Bei Patientinnen mit bestehenden Polyarthrosebeschwerden oder Osteoporose sollte jedoch beachtet werden, dass bei Anwendung von Aromatasehemmern spezifische Nebenwirkungen in Form von erhöhten Gelenksschmerzen und erhöhter Knochenbruchgefahr nach jahrelanger Anwendung beschrieben werden. In solchen Fällen kann eine Therapie mit Tamoxifen sinnvoller sein. Arzt und Patient sollten dies in einem gemeinsamen Gespräch abklären.

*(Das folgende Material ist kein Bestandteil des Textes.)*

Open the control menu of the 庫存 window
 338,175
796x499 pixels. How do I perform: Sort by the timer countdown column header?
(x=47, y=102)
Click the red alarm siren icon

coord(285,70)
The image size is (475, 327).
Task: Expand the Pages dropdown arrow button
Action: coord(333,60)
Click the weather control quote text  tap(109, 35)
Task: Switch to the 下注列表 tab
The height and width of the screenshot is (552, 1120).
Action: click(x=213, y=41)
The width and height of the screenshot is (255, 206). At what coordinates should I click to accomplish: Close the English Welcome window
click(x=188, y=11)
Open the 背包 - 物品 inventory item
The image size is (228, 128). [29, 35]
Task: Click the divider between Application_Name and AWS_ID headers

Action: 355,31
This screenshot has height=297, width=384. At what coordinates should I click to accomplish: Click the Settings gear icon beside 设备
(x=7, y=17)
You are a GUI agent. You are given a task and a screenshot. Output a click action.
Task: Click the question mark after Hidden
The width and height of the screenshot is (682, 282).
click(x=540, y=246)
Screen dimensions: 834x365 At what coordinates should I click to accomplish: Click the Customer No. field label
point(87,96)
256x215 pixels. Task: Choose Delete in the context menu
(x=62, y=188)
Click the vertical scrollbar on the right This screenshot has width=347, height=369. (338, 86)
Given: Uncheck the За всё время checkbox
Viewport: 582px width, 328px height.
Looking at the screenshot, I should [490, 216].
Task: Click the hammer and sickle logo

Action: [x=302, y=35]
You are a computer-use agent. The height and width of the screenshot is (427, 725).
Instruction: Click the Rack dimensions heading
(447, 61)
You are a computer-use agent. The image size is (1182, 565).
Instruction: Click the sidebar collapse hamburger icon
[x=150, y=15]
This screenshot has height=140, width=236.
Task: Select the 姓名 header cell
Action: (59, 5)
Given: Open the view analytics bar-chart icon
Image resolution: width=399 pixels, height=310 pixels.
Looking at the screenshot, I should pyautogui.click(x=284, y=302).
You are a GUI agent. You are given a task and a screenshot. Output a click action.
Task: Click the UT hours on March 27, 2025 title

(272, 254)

Da das Risiko, einen Rückfall zu erleiden, in den ersten drei Jahren nach Operation am höchsten ist, zeigt sich der Vorteil der Aromatasehemmer besonders in den ersten Therapiejahren. In mehreren klinischen Studien konnte gezeigt werden, dass die Patientinnen auch von einer Umstellung auf einen Aromatasehemmer nach einer zwei- bis dreijährigen Tamoxifentherapie profitieren. Das gilt sowohl für das Anastrozol als auch für das Exemestan. In zwei großen Studien (ABCSG 8 und ARNO; ES-031-Studie) konnte eine erhebliche Risikoreduktion gegenüber einer 5-jährigen Tamoxifentherapie belegt werden.

Aromatasehemmer auch bei Wechsel in der adjuvanten Therapie besser als Tamoxifen

Basierend auf diesen Studienergebnissen wird von den führenden Brustkrebsexperten seit Anfang diesen Jahres bei rezeptorpositiven Brustkrebspatientinnen als adjuvante Therapie ein Aromatasehemmer von Beginn an oder nach zwei bis drei Jahren Tamoxifen empfohlen. Die bisherige Standardbehandlung mit Tamoxifen wird damit durch die modernen Aromatasehemmer um eine weitere Therapieoption erweitert. Anastrozol kann uneingeschränkt in der adjuvanten Behandlung postmenopausaler Frauen mit Brustkrebs eingesetzt werden. Nachdem sich in der ATAC-Studie gezeigt hat, dass durch die Behandlung mit Aromatasehemmern auch das Auftreten von Brustkrebs in der anderen, gesunden Brust gesenkt werden kann, wird zurzeit in einer internationalen klinischen Studie (IBIS-II) in einem nächsten Schritt der spannenden Frage nachgegangen, Anastrozol zur Prävention, also zur Vermeidung von Brustkrebs bei gesunden Frauen mit erhöhtem Brustkrebsrisiko, zu untersuchen.

Fazit

Nachdem über Jahrzehnte Tamoxifen als Goldstandard in der adjuvanten Therapie galt, hat sich nun mit der Entwicklung der Aromatasehemmer eine neue Therapieoption etabliert. Durch die Mitwirkung vieler tausender Frauen an klinischen Studien ist es möglich geworden, die Hormontherapie bei der adjuvanten Behandlung von Brustkrebs weiterzuentwickeln und uns damit auf dem Weg voranzubringen, Frauen mit Brustkrebs besser, gezielter und wirksamer zu behandeln.

Dauer der antihormonellen adjuvanten Therapie

Bisher galt für die Dauer der antihormonellen Therapie ein Zeitraum von fünf Jahren als ausreichend. Im Dezember 2012 wurde die ATLAS Studie veröffentlicht, die eindeutig belegen konnte, dass für alle Frauen, egal welcher Altersstufe, und unabhängig vom Menopausenstatus, eine Fortführung der antihormonellen Therapie über fünf Jahre (Therapiedauer 5.-10. Jahr nach Diagnosestellung) hinaus mit einer bis zu 3 %-igen Überlebensverbesserung verbunden ist.

Das war bisher nur für Frauen in der erweiterten adjuvanten Therapie (EAT) bekannt. In diesem Falle wurden Frauen, die eine fünfjährige Tamoxifentherapie Rückfallfreit überstanden hatten, und die sich in der Menopause befanden für weitere fünf Jahre mit einem Aromatasehemmer (Letrozol) behandelt. Auch hier ergab sich ein eindeutig verbessertes Überleben für die Frauen, die über einen längeren Zeitraum als die ursprünglichen fünf Jahren hinaus behandelt wurden.